▸ WHAT TO DO:
Filter the entries below, keeping only lines with "date".

▸ Records excerpted from a collection:
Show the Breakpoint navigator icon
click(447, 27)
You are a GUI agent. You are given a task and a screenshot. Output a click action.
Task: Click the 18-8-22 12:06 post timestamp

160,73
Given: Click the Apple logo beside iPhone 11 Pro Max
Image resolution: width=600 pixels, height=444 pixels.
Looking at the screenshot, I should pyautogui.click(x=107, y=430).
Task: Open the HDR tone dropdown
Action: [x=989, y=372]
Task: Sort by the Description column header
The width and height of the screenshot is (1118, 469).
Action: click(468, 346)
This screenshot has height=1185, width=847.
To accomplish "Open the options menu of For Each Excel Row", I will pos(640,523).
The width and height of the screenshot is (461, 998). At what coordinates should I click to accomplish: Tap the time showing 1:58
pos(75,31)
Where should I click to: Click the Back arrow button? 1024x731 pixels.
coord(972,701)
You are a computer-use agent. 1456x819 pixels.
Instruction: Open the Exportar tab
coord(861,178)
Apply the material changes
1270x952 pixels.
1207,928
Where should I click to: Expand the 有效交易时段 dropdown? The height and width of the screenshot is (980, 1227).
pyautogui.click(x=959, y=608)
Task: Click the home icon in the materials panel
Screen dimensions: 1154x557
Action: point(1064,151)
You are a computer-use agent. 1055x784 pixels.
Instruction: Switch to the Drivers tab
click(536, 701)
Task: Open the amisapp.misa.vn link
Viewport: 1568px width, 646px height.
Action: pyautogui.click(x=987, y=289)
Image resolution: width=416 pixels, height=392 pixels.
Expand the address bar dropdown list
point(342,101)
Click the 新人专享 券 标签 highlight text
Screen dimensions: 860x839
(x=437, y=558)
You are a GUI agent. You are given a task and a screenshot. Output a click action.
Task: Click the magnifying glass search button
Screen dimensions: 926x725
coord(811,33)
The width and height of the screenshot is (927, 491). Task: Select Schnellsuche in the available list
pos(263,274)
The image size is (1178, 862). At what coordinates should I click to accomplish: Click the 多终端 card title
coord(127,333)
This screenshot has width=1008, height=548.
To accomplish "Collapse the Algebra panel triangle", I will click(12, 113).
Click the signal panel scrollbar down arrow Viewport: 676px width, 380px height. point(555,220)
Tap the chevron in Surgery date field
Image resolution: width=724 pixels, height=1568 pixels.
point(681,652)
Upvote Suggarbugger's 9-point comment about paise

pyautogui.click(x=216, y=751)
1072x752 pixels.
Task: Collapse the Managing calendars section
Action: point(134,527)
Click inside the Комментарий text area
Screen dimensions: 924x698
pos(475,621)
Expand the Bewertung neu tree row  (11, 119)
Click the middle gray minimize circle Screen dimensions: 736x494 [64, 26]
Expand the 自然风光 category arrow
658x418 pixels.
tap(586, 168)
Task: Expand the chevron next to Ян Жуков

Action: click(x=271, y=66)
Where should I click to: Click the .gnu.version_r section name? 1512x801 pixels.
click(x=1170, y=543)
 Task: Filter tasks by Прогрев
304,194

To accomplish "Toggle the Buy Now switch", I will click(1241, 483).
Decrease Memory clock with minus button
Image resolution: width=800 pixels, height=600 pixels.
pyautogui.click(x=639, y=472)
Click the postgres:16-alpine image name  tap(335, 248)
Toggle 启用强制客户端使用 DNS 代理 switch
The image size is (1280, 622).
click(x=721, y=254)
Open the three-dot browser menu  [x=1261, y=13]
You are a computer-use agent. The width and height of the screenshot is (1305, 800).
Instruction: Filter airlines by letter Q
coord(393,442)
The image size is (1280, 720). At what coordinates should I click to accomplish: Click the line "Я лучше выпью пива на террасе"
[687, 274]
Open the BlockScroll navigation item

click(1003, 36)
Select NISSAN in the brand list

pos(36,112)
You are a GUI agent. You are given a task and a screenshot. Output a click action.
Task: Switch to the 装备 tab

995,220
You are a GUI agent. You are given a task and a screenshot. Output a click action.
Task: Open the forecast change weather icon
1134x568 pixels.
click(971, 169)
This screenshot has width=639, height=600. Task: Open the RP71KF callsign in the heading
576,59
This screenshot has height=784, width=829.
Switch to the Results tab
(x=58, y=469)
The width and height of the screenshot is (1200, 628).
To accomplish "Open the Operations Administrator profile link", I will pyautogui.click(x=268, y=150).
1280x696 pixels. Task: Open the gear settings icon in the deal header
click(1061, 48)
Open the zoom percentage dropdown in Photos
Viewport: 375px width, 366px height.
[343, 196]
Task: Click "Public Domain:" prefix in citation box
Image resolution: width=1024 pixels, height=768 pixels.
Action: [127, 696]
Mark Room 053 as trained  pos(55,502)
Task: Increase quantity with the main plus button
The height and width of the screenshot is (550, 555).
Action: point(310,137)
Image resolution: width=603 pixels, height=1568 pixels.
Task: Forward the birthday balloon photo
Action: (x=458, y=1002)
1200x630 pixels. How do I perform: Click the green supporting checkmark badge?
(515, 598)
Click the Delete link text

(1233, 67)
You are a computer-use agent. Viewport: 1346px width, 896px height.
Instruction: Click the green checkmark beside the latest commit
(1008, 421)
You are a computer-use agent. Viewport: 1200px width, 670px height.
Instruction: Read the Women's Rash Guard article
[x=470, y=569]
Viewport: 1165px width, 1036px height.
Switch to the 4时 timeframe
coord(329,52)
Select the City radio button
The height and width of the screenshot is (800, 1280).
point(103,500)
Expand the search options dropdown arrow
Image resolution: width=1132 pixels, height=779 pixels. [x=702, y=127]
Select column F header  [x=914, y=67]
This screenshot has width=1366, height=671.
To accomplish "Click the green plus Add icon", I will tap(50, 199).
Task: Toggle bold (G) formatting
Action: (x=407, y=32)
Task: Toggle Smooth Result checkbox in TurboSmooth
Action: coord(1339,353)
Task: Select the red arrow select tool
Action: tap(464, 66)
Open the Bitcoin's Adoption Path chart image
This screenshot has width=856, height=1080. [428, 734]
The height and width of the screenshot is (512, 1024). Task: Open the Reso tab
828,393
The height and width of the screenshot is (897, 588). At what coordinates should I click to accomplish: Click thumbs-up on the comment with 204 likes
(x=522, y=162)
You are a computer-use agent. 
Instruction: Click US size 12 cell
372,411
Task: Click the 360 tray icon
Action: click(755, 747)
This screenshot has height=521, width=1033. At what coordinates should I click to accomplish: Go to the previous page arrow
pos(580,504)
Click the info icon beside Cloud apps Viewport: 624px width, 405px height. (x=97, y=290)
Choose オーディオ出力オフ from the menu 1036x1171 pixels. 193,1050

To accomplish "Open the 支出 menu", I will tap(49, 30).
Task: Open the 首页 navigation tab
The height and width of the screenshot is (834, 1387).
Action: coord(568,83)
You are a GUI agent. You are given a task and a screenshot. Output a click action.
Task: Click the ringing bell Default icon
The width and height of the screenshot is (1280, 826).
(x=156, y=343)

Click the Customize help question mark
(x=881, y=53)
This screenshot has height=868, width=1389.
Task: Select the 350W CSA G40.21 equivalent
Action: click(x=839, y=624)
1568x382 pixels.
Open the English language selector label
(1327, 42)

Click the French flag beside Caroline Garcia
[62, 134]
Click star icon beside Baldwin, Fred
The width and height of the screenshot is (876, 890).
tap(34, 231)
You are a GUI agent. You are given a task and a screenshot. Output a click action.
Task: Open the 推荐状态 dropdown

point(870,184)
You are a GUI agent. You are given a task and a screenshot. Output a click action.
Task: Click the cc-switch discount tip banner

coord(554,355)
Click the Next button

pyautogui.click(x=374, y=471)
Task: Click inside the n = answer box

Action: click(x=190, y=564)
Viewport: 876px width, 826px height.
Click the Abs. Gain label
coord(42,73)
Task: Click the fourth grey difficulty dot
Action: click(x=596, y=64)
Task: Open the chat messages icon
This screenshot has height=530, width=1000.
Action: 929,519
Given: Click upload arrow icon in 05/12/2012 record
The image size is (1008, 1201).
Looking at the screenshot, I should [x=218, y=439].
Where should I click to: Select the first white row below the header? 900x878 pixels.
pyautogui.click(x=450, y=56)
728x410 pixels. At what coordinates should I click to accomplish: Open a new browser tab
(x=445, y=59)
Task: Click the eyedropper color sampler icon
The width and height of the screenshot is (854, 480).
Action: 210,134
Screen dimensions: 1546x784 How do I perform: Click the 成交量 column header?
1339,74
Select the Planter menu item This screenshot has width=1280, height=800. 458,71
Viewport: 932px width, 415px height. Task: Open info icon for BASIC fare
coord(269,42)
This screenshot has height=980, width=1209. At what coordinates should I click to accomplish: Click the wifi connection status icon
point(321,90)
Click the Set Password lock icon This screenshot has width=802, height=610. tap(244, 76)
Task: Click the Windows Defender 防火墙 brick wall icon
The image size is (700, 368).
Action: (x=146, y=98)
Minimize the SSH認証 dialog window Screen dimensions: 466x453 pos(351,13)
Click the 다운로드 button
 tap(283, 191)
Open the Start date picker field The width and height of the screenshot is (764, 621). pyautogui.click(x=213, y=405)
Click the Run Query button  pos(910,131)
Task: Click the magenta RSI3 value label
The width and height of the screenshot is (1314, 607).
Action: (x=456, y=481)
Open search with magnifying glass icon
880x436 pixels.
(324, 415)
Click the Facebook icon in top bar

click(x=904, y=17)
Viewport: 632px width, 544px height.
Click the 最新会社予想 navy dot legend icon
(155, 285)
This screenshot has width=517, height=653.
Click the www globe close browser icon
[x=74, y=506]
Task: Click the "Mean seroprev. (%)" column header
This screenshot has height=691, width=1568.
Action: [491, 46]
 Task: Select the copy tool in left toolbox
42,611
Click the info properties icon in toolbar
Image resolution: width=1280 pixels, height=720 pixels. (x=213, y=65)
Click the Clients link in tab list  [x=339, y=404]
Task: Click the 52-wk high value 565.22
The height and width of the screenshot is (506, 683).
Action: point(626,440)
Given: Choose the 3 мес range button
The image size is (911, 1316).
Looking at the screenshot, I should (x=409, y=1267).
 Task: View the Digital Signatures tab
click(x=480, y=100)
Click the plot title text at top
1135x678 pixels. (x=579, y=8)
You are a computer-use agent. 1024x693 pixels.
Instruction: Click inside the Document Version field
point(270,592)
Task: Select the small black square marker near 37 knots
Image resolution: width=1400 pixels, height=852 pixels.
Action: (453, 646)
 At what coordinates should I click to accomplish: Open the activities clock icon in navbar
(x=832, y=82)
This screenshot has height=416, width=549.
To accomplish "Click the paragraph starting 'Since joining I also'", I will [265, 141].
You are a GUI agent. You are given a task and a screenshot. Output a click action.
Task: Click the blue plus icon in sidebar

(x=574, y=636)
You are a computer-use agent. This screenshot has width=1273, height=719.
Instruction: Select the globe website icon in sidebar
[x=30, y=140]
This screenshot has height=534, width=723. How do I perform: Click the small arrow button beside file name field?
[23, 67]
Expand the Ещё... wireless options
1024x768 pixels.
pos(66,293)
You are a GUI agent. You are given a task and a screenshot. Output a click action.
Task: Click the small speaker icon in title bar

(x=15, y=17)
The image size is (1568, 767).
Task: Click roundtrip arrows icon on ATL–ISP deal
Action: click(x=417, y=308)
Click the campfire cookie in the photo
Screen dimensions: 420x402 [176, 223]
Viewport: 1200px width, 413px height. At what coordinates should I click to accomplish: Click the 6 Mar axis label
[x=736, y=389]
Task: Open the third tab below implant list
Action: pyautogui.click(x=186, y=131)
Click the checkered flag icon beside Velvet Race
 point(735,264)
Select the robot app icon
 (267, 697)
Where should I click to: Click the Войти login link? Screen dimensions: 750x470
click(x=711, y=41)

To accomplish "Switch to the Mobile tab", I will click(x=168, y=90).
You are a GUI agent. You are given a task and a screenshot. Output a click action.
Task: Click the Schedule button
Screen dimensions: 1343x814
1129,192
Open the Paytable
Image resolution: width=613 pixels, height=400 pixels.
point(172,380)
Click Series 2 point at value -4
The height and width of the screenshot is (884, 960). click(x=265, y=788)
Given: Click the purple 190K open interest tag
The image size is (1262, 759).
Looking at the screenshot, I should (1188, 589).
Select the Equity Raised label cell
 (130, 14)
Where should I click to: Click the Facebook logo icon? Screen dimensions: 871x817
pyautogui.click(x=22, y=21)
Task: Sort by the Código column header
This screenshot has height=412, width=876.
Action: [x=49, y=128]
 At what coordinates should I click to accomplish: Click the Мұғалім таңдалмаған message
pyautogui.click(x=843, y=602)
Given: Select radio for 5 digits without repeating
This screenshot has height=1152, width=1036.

▸ RESULT OF THE TASK:
Tap the chevron in Surgery date field
Open the Start date picker field The width and height of the screenshot is (764, 621). pyautogui.click(x=213, y=405)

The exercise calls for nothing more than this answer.